TASK BRIEF ▸ Would you copy the entries that follow exactly, leaving out every picture?

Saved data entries
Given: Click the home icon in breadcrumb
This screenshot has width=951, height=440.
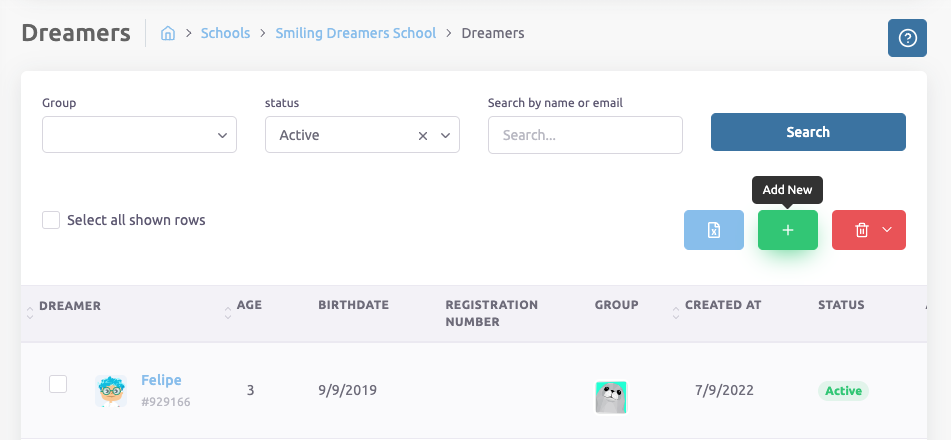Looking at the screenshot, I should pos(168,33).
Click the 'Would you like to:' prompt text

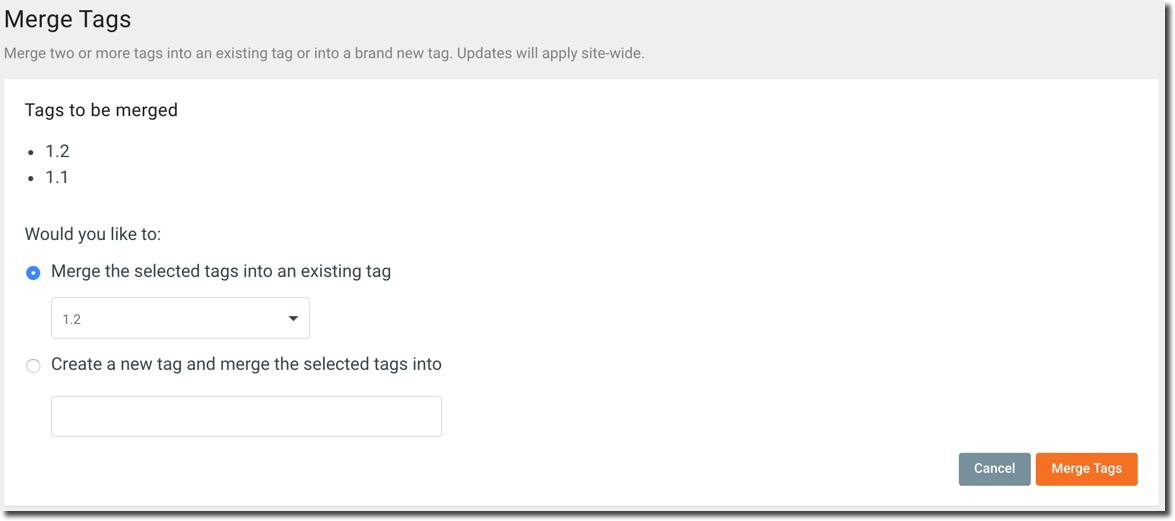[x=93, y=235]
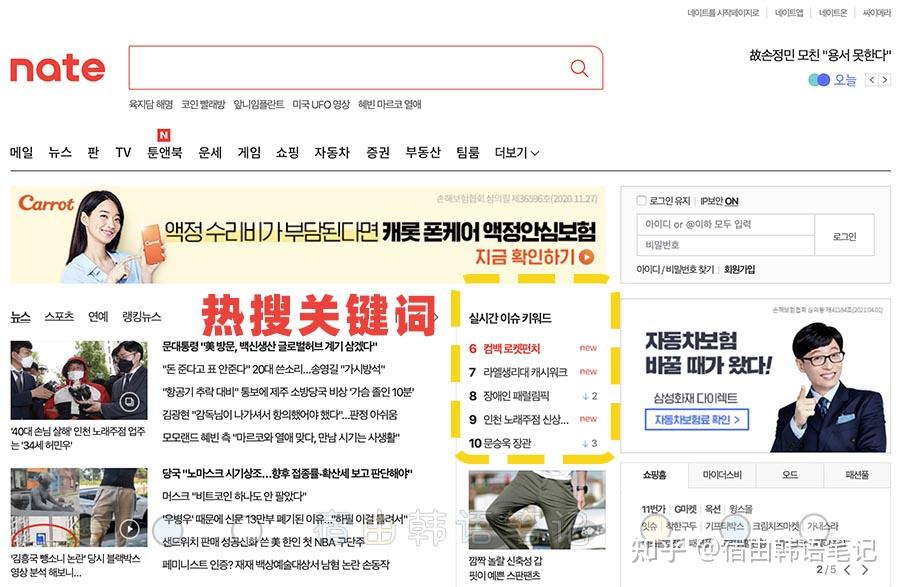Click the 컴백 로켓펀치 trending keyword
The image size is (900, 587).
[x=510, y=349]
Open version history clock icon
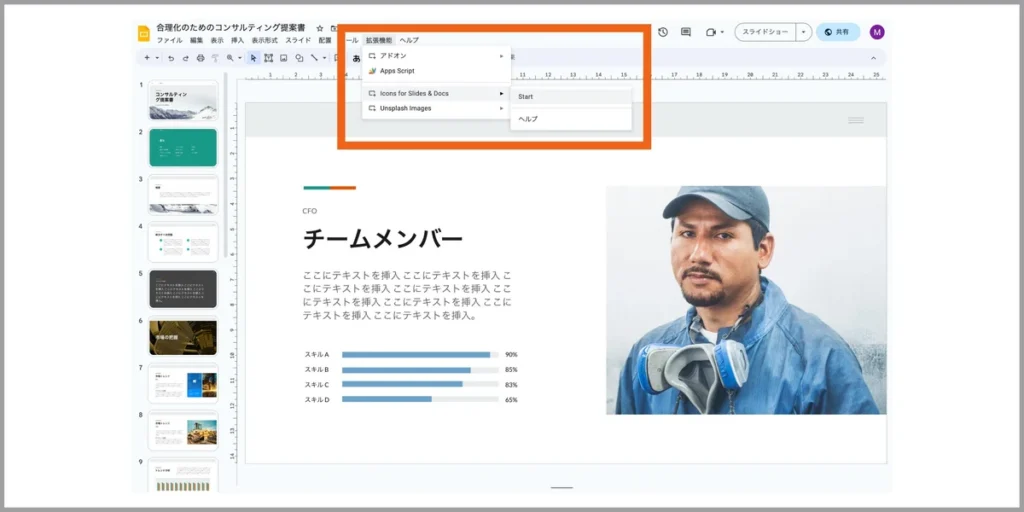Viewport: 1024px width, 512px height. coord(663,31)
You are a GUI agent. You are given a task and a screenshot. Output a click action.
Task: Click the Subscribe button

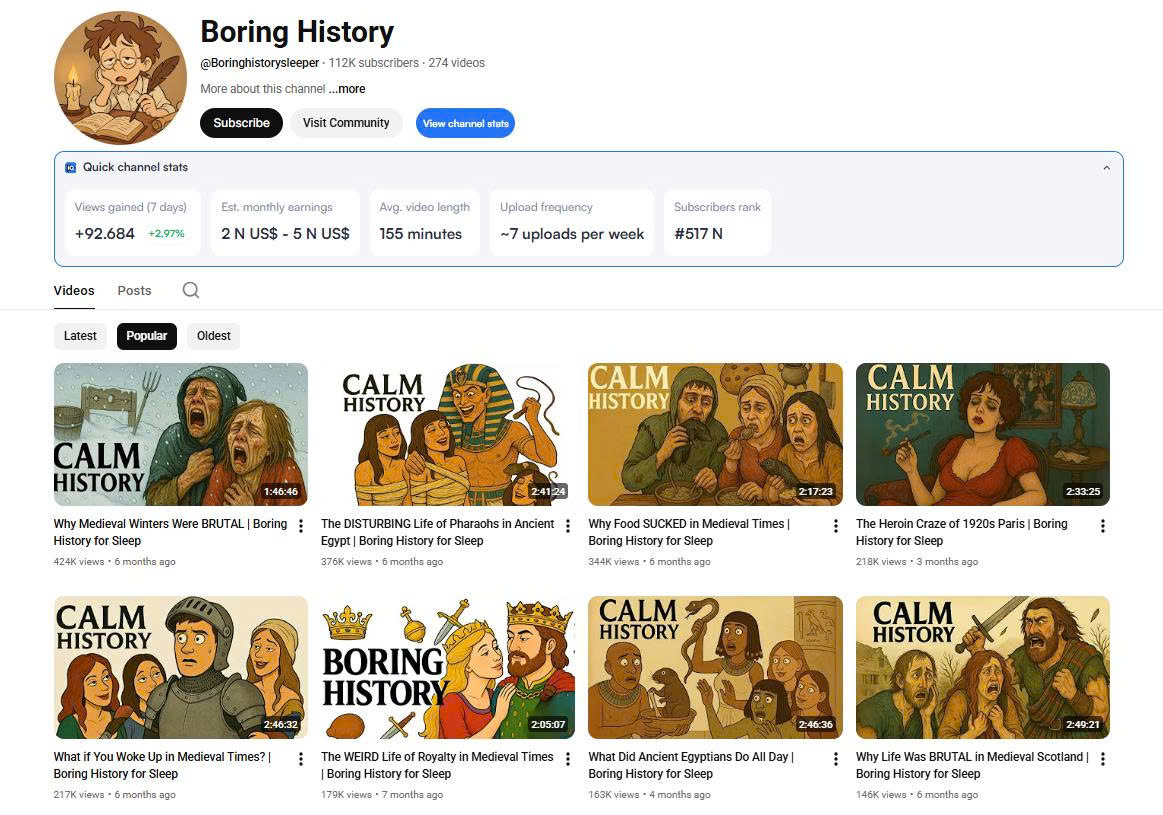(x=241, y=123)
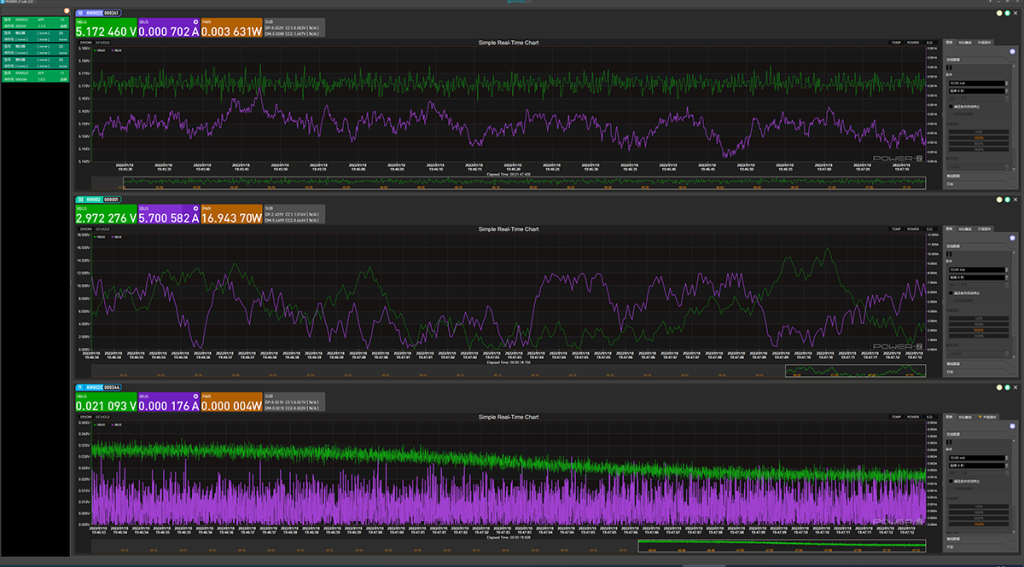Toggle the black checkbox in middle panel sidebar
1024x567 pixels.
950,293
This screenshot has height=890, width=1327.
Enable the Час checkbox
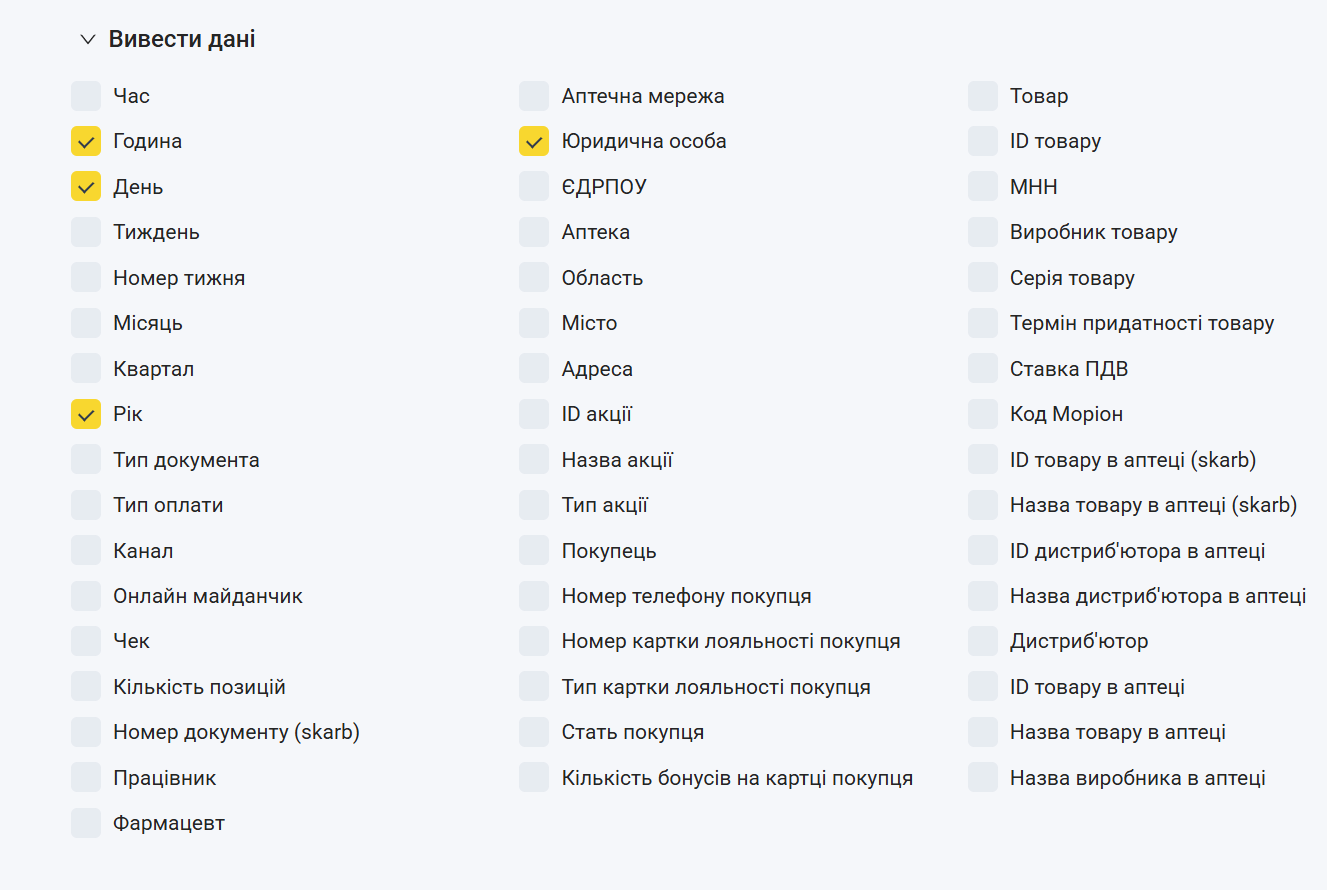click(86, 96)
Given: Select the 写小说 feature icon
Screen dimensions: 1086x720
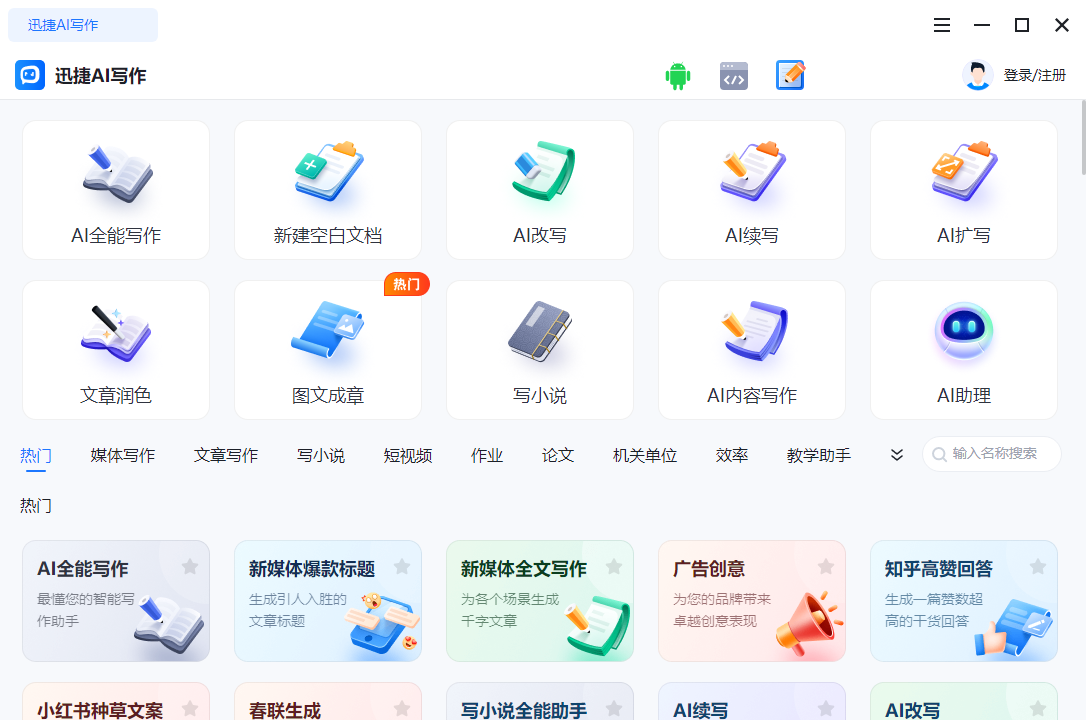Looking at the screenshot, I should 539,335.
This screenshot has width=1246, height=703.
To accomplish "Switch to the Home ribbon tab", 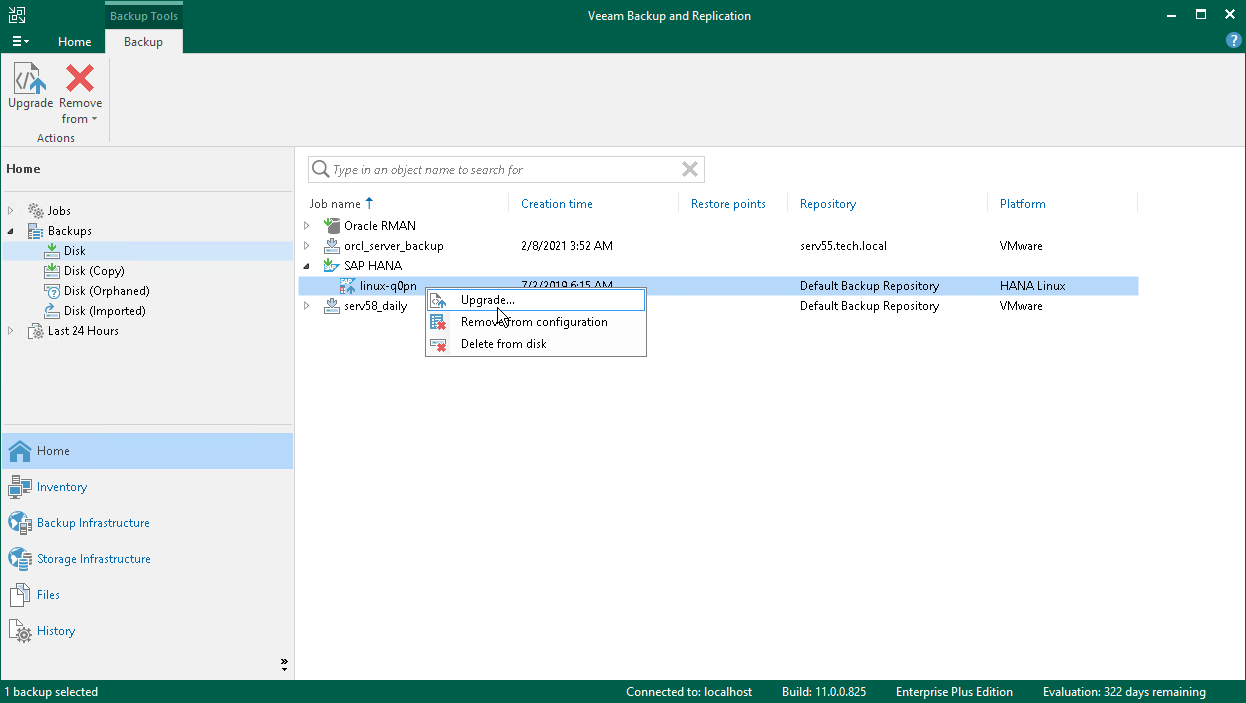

EXERCISE RESULT ▸
Given: Click the home icon in breadcrumb
This screenshot has width=951, height=440.
Looking at the screenshot, I should pos(168,33).
Click the 'Would you like to:' prompt text

[x=93, y=235]
Click the 컴백 로켓펀치 trending keyword
The image size is (900, 587).
[x=510, y=349]
Open version history clock icon
Viewport: 1024px width, 512px height. coord(663,31)
You are a GUI agent. You are given a task and a screenshot. Output a click action.
Task: Click the Subscribe button

(x=241, y=123)
Toggle the black checkbox in middle panel sidebar
1024x567 pixels.
950,293
This screenshot has height=890, width=1327.
Enable the Час checkbox
click(86, 96)
Given: Select the 写小说 feature icon
Screen dimensions: 1086x720
Looking at the screenshot, I should 539,335.
This screenshot has width=1246, height=703.
To accomplish "Switch to the Home ribbon tab", 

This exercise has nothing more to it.